◆ **What you will do**: Update the data below by replacing each "logo" with "icon" and leaving everything else unchanged. Omit the pictures from your answer.

◆ **Records to use**:
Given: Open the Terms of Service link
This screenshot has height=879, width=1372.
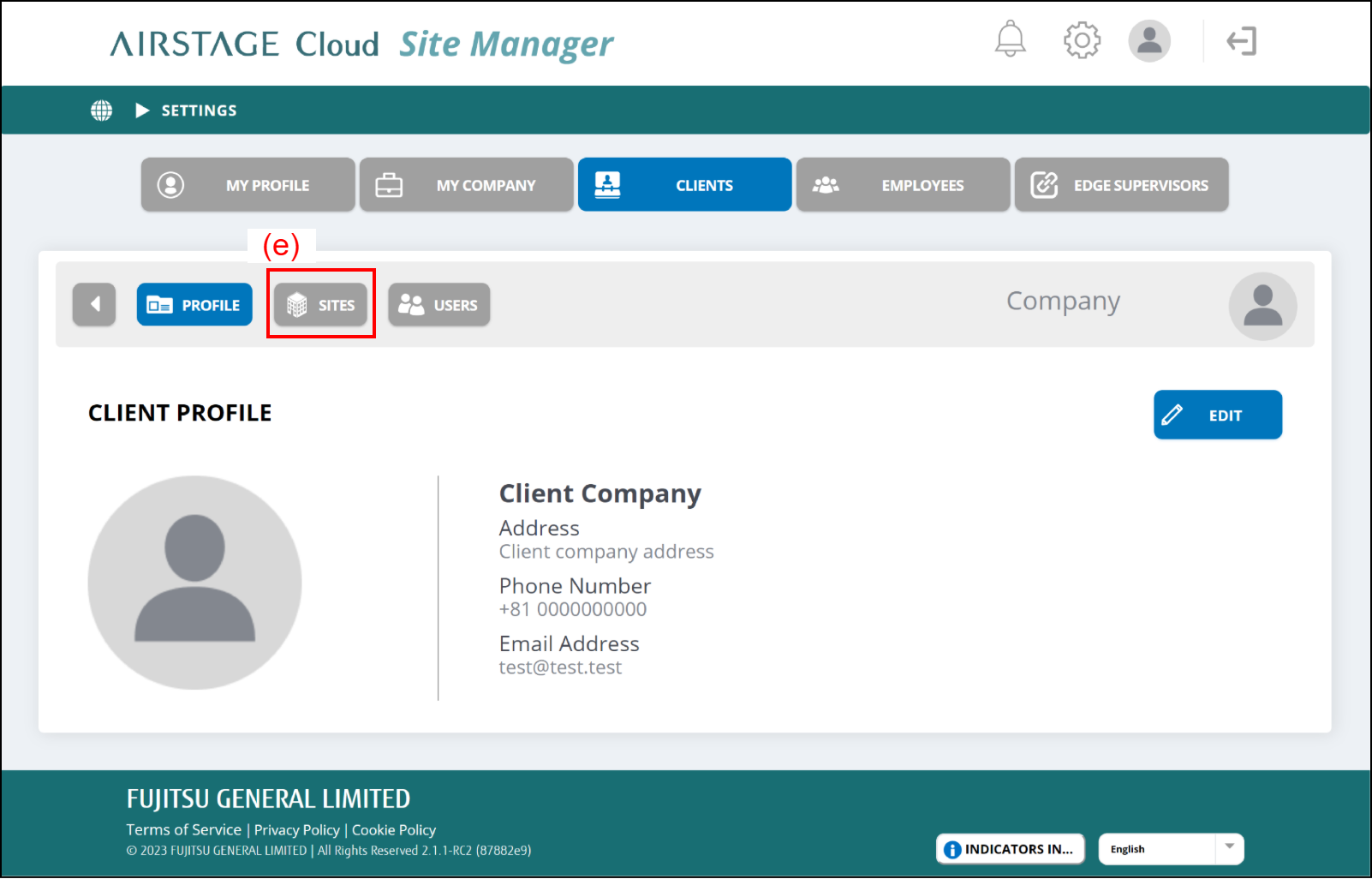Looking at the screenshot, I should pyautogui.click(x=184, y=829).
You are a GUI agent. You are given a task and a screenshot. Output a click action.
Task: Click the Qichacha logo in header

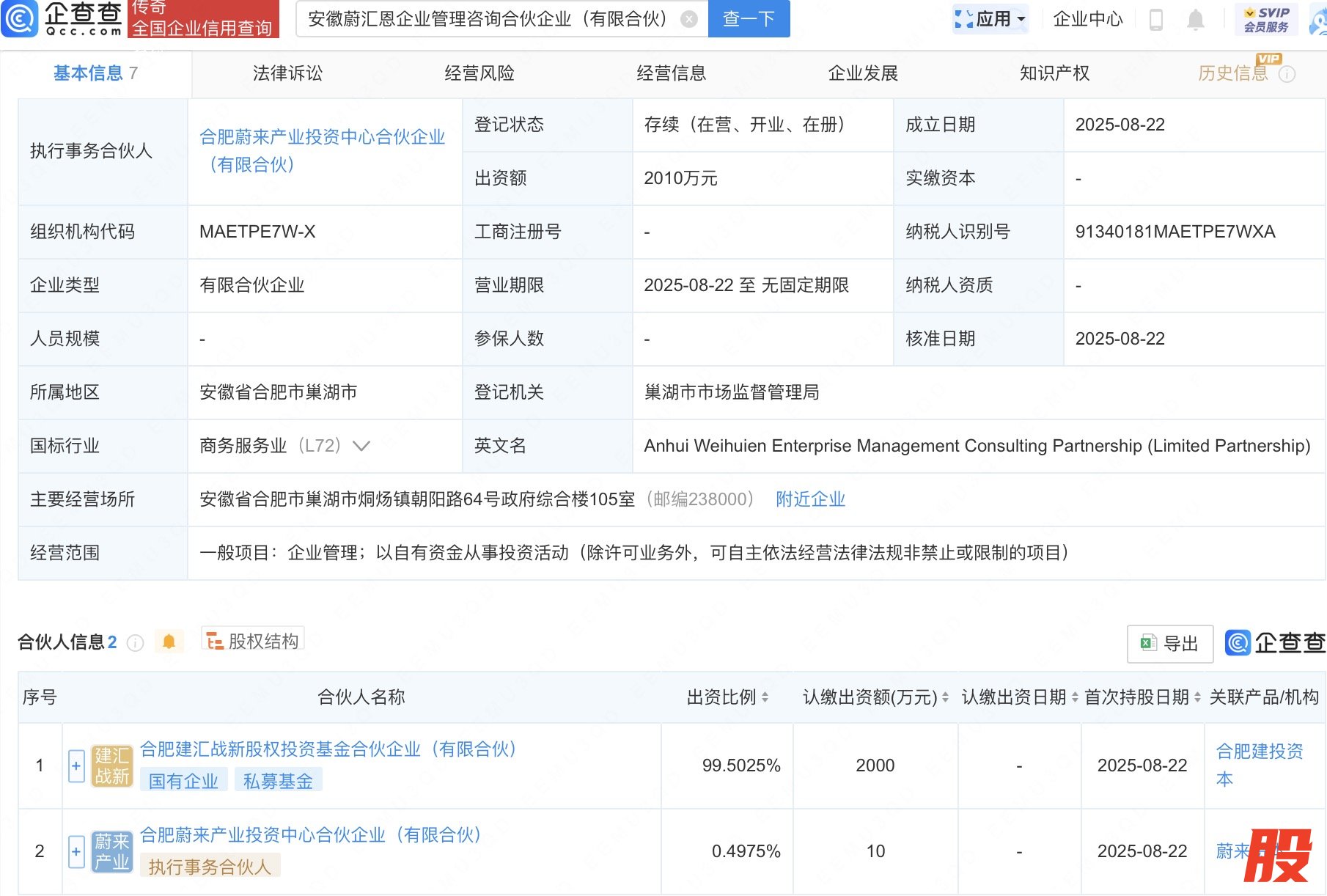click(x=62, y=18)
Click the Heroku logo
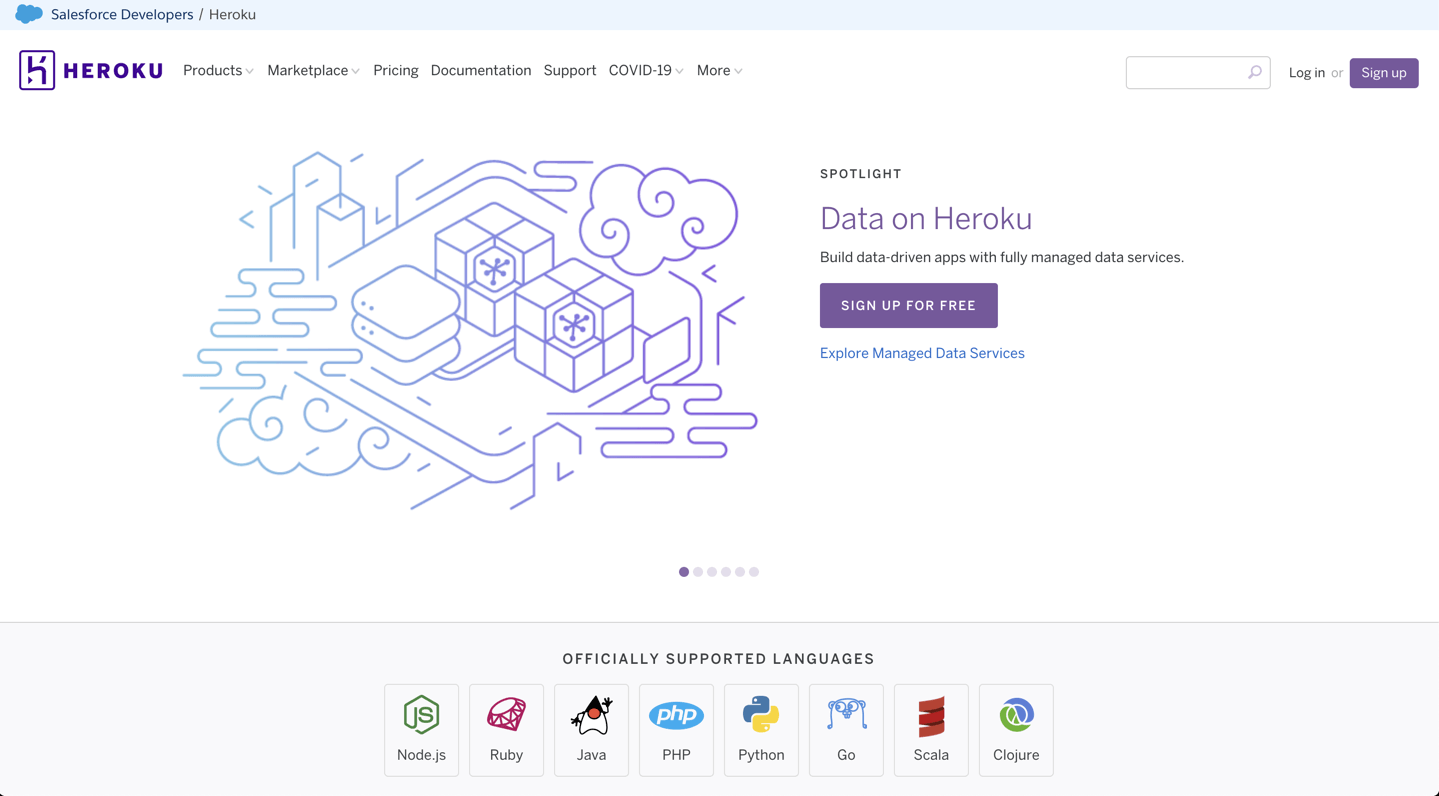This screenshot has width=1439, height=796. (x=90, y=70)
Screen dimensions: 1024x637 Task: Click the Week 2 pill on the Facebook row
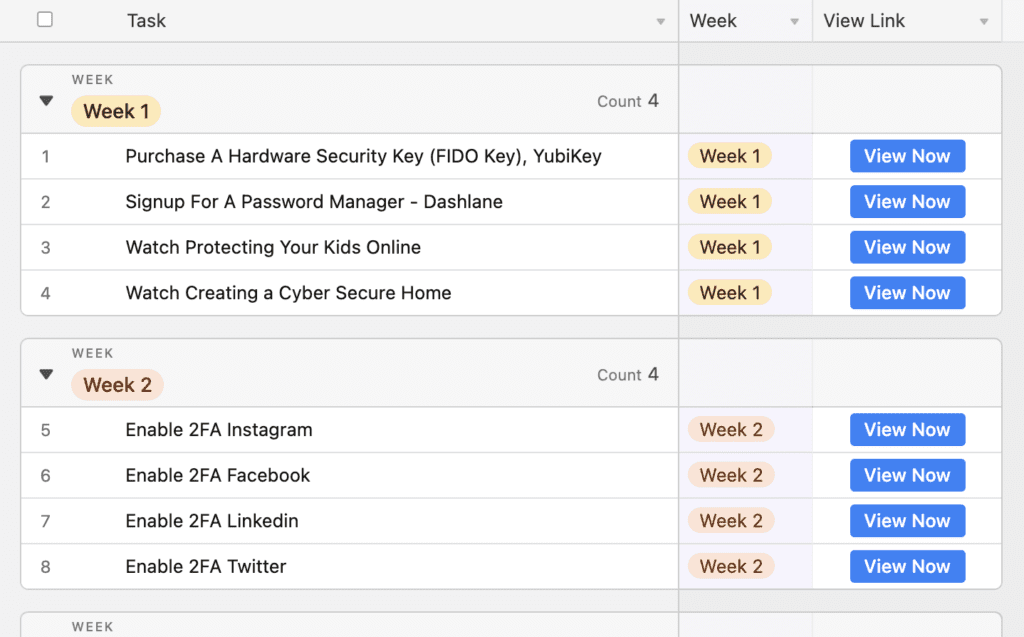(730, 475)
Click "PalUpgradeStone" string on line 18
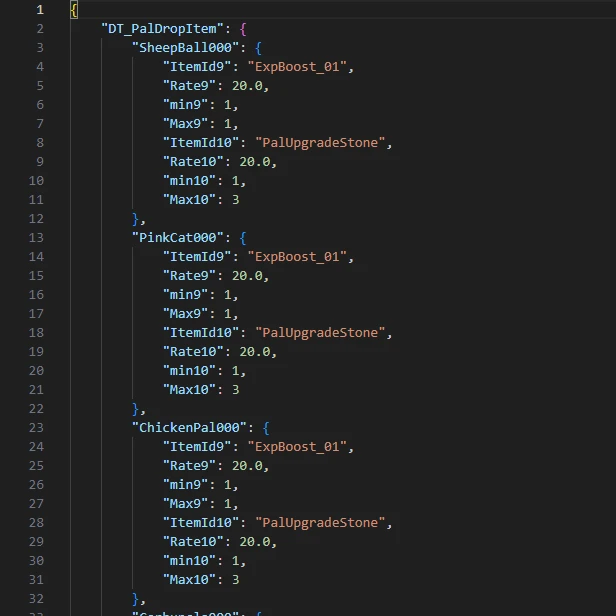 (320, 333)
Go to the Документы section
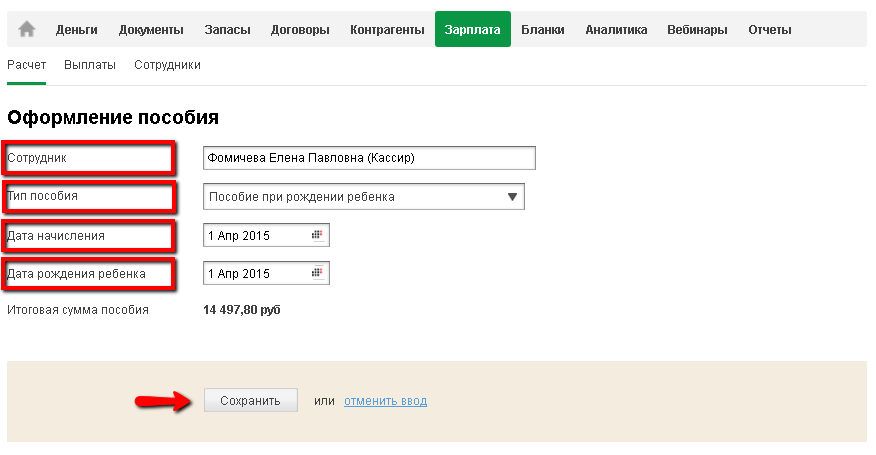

◆ **Full answer**:
Given: Open the Terms of Service link
This screenshot has height=879, width=1372.
Looking at the screenshot, I should pyautogui.click(x=184, y=829).
You are a GUI agent. You are given a task and a screenshot. Output a click action.
Task: Click the Qichacha icon in header

click(x=62, y=18)
Click the Heroku icon
This screenshot has width=1439, height=796. (x=90, y=70)
Screen dimensions: 1024x637 Task: Click the Week 2 pill on the Facebook row
(730, 475)
Click "PalUpgradeStone" string on line 18
 (320, 333)
Go to the Документы section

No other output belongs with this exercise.